■ DATA FOR THIS TASK:

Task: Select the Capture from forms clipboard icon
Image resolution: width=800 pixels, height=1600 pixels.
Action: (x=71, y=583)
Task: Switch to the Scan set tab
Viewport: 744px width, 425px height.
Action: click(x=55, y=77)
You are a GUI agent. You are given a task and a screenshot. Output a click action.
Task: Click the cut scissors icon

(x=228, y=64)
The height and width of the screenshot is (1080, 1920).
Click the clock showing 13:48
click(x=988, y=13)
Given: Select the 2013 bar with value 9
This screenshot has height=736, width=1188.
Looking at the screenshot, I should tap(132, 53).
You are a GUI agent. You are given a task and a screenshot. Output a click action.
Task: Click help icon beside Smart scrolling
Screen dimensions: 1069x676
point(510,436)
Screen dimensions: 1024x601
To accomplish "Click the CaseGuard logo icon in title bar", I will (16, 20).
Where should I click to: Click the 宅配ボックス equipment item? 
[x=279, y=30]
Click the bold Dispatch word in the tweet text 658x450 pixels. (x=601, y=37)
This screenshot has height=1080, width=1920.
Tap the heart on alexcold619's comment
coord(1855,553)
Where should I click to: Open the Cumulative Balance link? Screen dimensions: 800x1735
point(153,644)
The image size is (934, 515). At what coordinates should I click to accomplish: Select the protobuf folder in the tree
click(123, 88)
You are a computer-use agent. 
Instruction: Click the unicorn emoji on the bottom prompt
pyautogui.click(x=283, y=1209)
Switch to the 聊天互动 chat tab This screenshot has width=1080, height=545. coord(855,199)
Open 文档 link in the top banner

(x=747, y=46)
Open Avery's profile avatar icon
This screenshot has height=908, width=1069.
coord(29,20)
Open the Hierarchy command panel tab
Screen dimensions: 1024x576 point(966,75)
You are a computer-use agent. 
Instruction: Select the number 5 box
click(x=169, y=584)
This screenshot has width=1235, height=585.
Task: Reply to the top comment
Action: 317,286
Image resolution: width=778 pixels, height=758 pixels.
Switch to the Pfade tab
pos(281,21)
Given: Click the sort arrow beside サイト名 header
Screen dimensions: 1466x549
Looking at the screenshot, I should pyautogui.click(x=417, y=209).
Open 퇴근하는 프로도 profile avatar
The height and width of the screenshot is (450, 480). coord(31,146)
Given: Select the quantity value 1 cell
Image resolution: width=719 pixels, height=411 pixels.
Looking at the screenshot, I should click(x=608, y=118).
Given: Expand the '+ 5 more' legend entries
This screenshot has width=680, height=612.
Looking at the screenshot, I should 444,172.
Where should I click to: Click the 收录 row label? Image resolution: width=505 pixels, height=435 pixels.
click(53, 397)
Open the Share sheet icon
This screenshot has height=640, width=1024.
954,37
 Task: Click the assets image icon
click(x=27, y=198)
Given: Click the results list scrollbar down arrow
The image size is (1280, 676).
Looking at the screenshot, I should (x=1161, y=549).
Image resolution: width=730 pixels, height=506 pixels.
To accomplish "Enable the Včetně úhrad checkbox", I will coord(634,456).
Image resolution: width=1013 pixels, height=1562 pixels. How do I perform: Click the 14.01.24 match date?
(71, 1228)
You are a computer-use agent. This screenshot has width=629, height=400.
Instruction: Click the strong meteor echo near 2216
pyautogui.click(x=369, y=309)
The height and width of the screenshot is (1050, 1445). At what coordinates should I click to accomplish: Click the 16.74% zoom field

■ WORK TO COMPLETE: Reproduce the part of the listing that opens with the line containing "Where should I click to: Click the 收录" and closes with the last line of the listing, changing nothing.

■ CORRECT OUTPUT:
Where should I click to: Click the 收录 row label? Image resolution: width=505 pixels, height=435 pixels.
click(53, 397)
Open the Share sheet icon
This screenshot has height=640, width=1024.
954,37
 Task: Click the assets image icon
click(x=27, y=198)
Given: Click the results list scrollbar down arrow
The image size is (1280, 676).
Looking at the screenshot, I should (x=1161, y=549).
Image resolution: width=730 pixels, height=506 pixels.
To accomplish "Enable the Včetně úhrad checkbox", I will coord(634,456).
Image resolution: width=1013 pixels, height=1562 pixels. How do I perform: Click the 14.01.24 match date?
(71, 1228)
You are a computer-use agent. This screenshot has width=629, height=400.
Instruction: Click the strong meteor echo near 2216
pyautogui.click(x=369, y=309)
The height and width of the screenshot is (1050, 1445). At what coordinates should I click to accomplish: Click the 16.74% zoom field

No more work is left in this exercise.